2 de enero de 2016 | Joaquín Rayego Gutiérrez
Efemérides

─ “SU ALMA ADOLESCENTE NO DESCONOCÍA NINGUNO DE LOS MIL PUDORES QUE HACEN DEL JOVEN UN SER APARTE CUYO CORAZÓN REBOSA FELICIDAD, POESÍA, ESPERANZAS VÍRGENES, DÉBILES A LOS OJOS DE LA GENTE QUE SE CREE DE VUELTAS DE TODO, PERO PROFUNDOS PORQUE SON SENCILLOS.”
El 27 de abril de 1958, en el campo de fútbol de Casablanca, un forzudo que aparentaba ser todo un émulo del legendario Sansón, hizo la proeza de arrastrar un camión con la fuerza de sus cabellos.
Aquella mañana el niño caminaba hacia su casa por la cuesta de los Leones.
Se detuvo ante la zapatería regentada por un íntimo de su abuelo. Venía de hacer un encargo y el canturreo armonioso de un canario atrajo su atención.
Como aquel niño se llamaba Ángel el músico Pan aprovechó la ocasión para atrapar entre sus redes a tan ingenuo volátil:
─ Señor Díez,… ¿ese canario es suyo?
─ ¿De quién iba a ser si no..? ¿Te gusta lo bien que canta..?
─ ¡Más que los polos de fresa que vende don Pedro en su carrito de los helados!
Y echando la cabeza hacia atrás, como para tomar un trago de aire:
─ Señor Díez,… ¿me lo vende?
─ Tuyo es por cien pesetas. Nos damos la mano y se acabó. Pero… ¿cómo piensas pagarlo?
─ No tenga cuidado en ello. Mi padre nunca me ha dejado mal, que él no faltó a su palabra…

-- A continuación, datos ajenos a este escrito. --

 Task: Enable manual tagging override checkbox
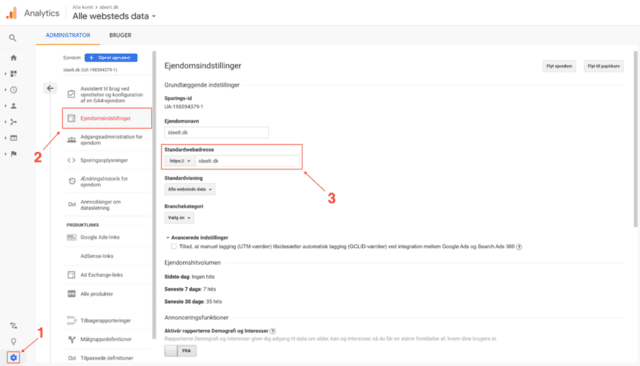(x=174, y=246)
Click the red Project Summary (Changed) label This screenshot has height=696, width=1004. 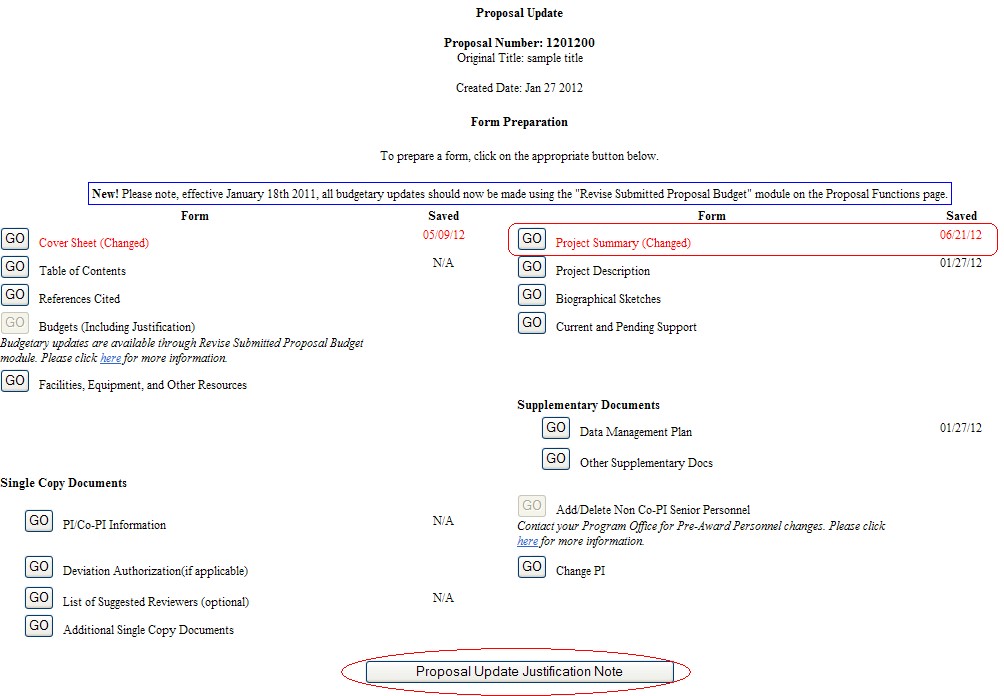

─ Pues no hay nada más que hablar. Tuyo es el canario. Cuando vuelvas te lo doy…
Cumplido el ritual del estrechamiento de manos, Angelito no dudó de la honestidad del vendedor.

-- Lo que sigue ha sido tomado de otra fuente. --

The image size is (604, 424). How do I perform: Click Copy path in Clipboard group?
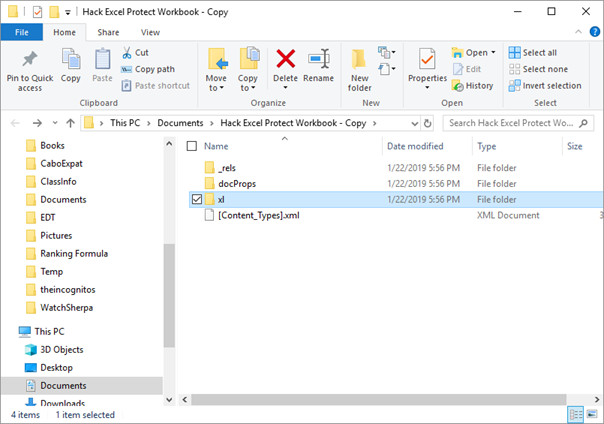pyautogui.click(x=148, y=69)

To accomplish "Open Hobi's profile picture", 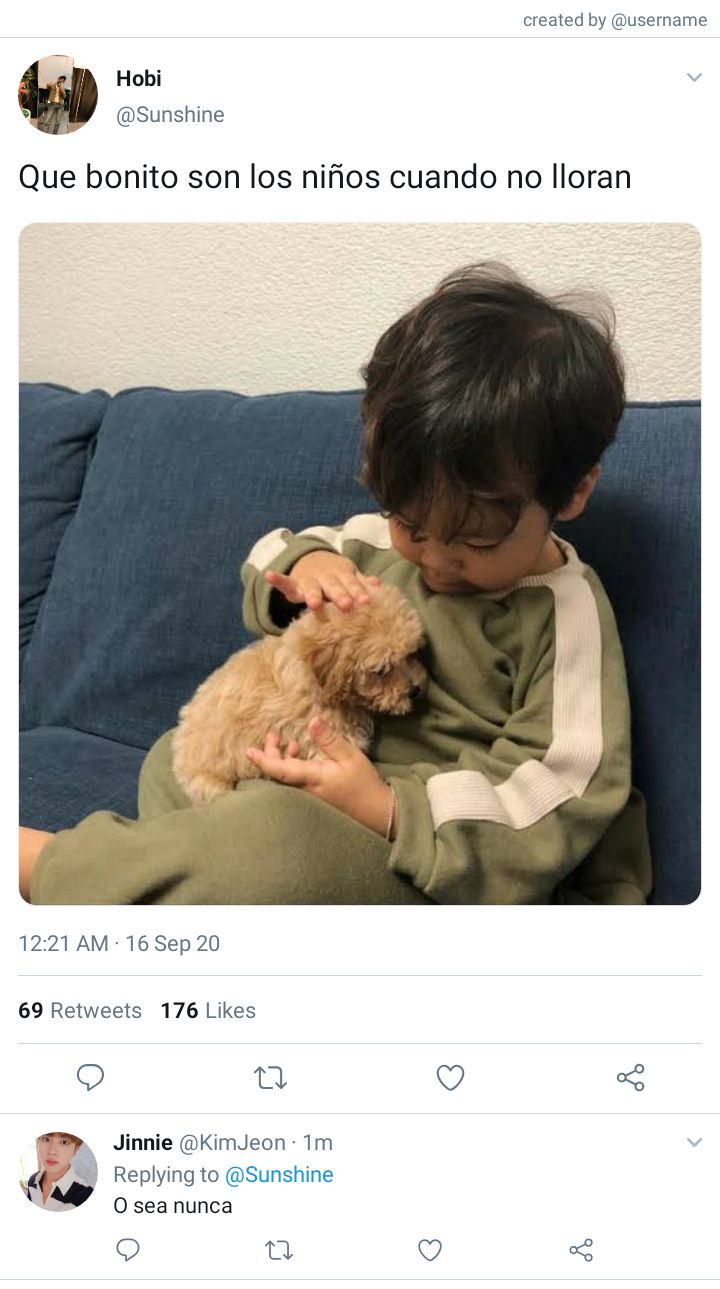I will (58, 95).
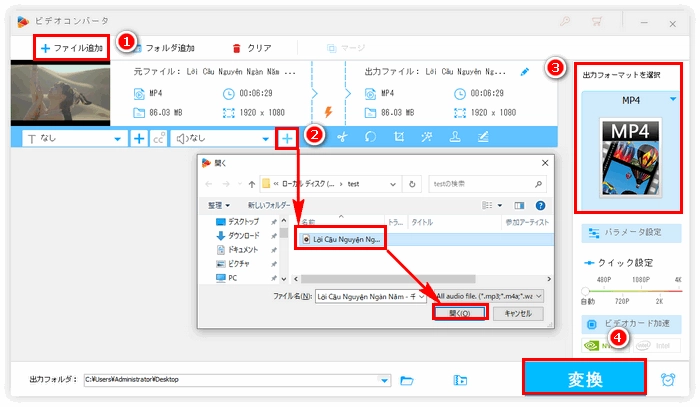The width and height of the screenshot is (700, 407).
Task: Select デスクトップ in the navigation pane
Action: point(245,221)
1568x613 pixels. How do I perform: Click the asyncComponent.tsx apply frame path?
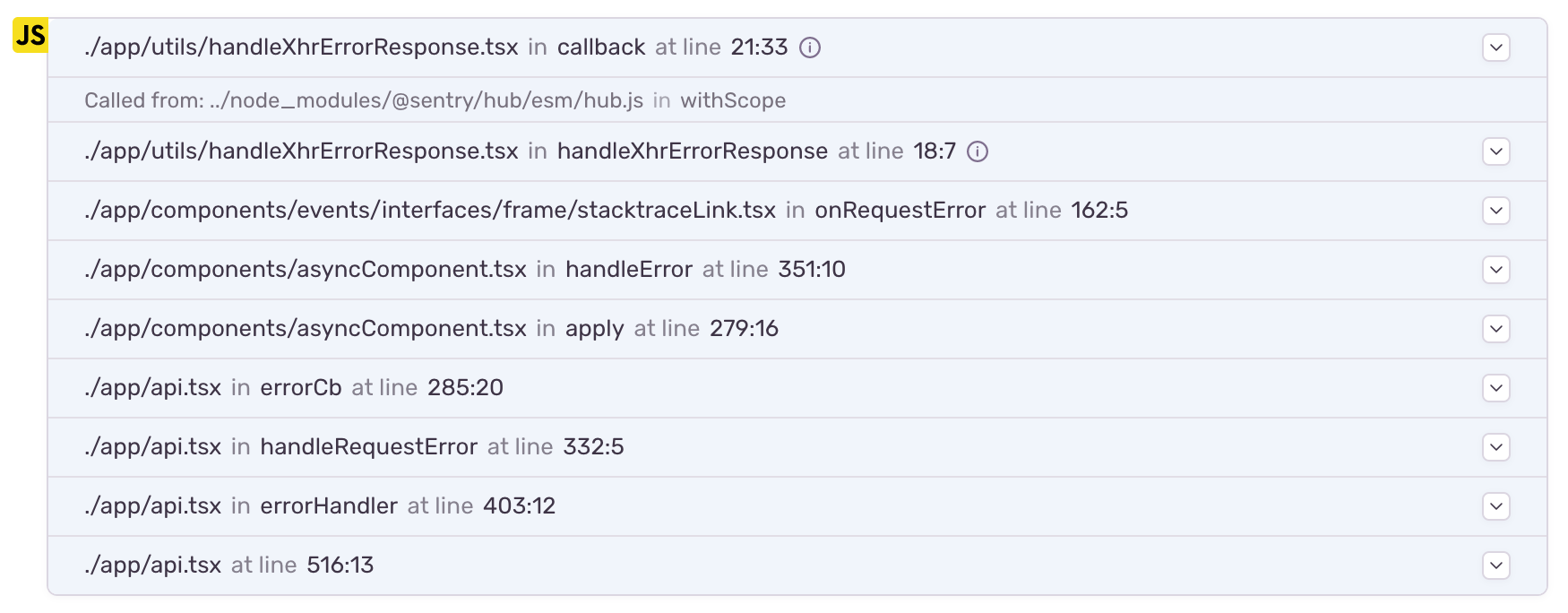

Echó a correr por la cuesta arriba para decir a su padre que el cielo no podía esperar; y que estaba “empeñado” en un trato que, para colmo de emociones, resultaba trascendental.
Su progenitor no le reprochó que asumiera tales riesgos; al fin y al cabo todo es fruto del azar, y había que echar una mano al chiquillo, que ya empezaba a destacar en el mundo de los negocios.
Y con la alegría en el semblante, y con un billete de cien pesetas entre las manos, el niño más que correr voló:
─ Señor Díez… mi parte del trato…Ahora le toca cumplir a usted.
─ ¡Vaya por Dios, Angelito! ¿Quién me lo había de decir? Acababas tú de salir por la puerta, y el pájaro que voló.
Había ido mi hijo a echarle alpiste y, como él no está acostumbrado a hacerlo… ¡Pum! El canario alzó el vuelo y se fue.
Un gesto de frustración se dibujó en la cara de aquel angelote de pelo rizado, tan negro como un tizón. Y el simpático comerciante siguió dándole las debidas explicaciones:
─ Tú no te preocupes, Ángel. Ya habrá mejor ocasión. Los canarios son pájaros muy delicados, y muy sensibles al calor. Necesitan mucho cuidado. Habría sido un auténtico engorro para ti.
No sabía el Sr. Díez que el corazón de un niño es muy sabio a las razones; y que cualquier fruslería adquiere tanto valor para él como un soplo de aire fresco para un moribundo, o una mirada pudorosa para un joven atrapado en las redes del amor.
Y el niño serio, muy serio, como quien lanza una imprecación contra el Sr. Díez y sus cajas de zapatos, señalaba a la trastienda:
─ ¡El pájaro no voló, Sr. Díez, que lo tiene usted por ahí! ¡Lo que usted ha perdido es su palabra, y no el pájaro! ¡Señor Díez, usted no tiene ni una pizca de formalidad..!
Y volviendo la espalda a su interlocutor lo dejó a dos velas, plantado como un ciprés, atónito, y sin saber qué contestar.
De vuelta a casa el niño iba pensando que la hombría no era una simple cuestión de edad, y que de haber tenido una librería el Sr. Díez bien podía asegurar que no le volvería a comprar ni una sola libreta, ni un libro, ni un tebeo del “Coyote” que tanto le gustaba a él, ni un bolígrafo “Bic”, ni una goma blanda de borrar… así le fuese la vida en ello.
Cuando, días después, se comentó el incidente en familia, como una anécdota más, el abuelo Pablo, orondo como un sultán ante la buena pinta de su harén, encareció el atrevimiento del niño como un rasgo de carácter, como un legado familiar que lo hacía apto para el trato.
(¡Quién lo había de decir del angelito aquél, con lo inocente y noblote que era!).